Он преподавал физику, и у него не было неуспевающих учеников. Я был всегда плох в точных науках и особенной любви к ним не питал; но физику учил: было уж очень неловко выйти к доске и не знать, как устроен электроскоп[6] или как идут лучи в лупе, — смотреть в умные, понимающие и снисходительные глаза Григория Григорьевича и не быть в состоянии ответить — было бы просто унизительно. Такое чувство было у всех, и к урокам физики готовились особенно усердно.
Другим преподавателем, непохожим на остальных, был Валентин Валентинович Рашевич; он заслуживал бы того, чтобы о нем написали не несколько строк, а целую книгу. Принадлежал он к той породе энциклопедически образованных людей гуманистического порядка, которые существовали в блистательном девятнадцатом столетии и которых почти не осталось в нашем веке, невежественном и убогом. Кажется, он знал все: он одинаково свободно говорил и о двигателях внутреннего сгорания, и о египетской культуре, о медицине, математике, философии и английской литературе.
Никогда не забуду его последней речи — в день выпускного акта. Он говорил о Паскале и Пастере[7] и кончил, обращаясь к нам:
— В мире есть три рода борьбы за существование: борьба на поражение, борьба на уничтожение и борьба на примирение. Помните, что самый лучший и самый выгодный род борьбы — это борьба на примирение.
Преподавал он нам русскую литературу, читал нам классиков и объяснял, как их следовало понимать: объяснения его, при всей их замечательности, — мне не приходилось впоследствии ни слышать, ни читать ничего, что могло бы сравниться с их интуитивной безошибочностью и непогрешимым, мгновенным угадыванием самых удаленных сторон скрытого смысла: обычные критические статьи казались беспомощным лепетом по сравнению с его объяснениями, и было смешно и жалко открывать потом учебник словесности — правда, более глупых книг, чем русские учебники словесности, не существует, — объяснения его отличались тем недостатком, что были недоступны большинству учеников; и я помню мертвенно-непонимающие лица, когда Валентин Валентинович, с волнением в голосе, повторял фразу Паскаля, ужасную по своему трагизму, почти нечеловеческому: — «C'est le silence eternel des espaces mfinies qui m'effray»[8].
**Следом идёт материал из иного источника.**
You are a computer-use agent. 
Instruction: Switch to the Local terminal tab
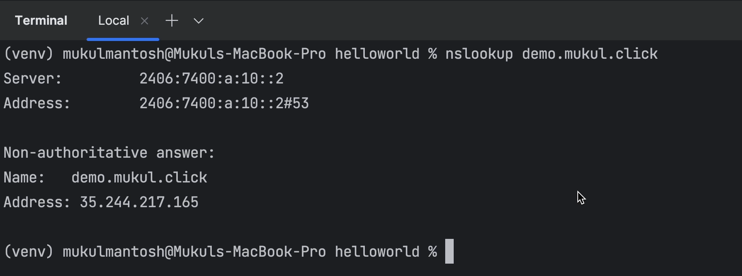pyautogui.click(x=113, y=20)
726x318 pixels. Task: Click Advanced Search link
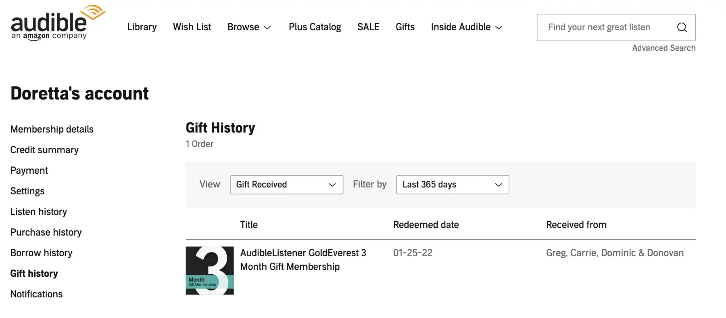click(663, 48)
Я как-то спросил его мнение о религии.
— Надо верить в Бога, — сказал он, — это, может быть, самое прекрасное, что придумали люди.
Через несколько дней после этого у нас в гимназии умерла от какой-то молниеносной болезни одна учительница, молодая женщина двадцати четырех лет. Ночью я вышел на балкон; было душно, неподвижное небо тяжело лежало над нами; в передней я увидел старика с седой бородой, отца умершей; он сидел за столом, плакал и читал Евангелие. На балконе я заметил широкую спину Валентина Валентиновича. Я на цыпочках подошел к нему. Он повернул ко мне свое лицо, освещенное медным светом луны, — и сказал: — Ну, что вы можете ответить этому старику, чем вы можете его утешить? Все сокровища мира не существуют для него, — и нет человеческих слов для его утешения. И видите, — он читает Евангелие. Чем вы замените ему эту единственную книгу?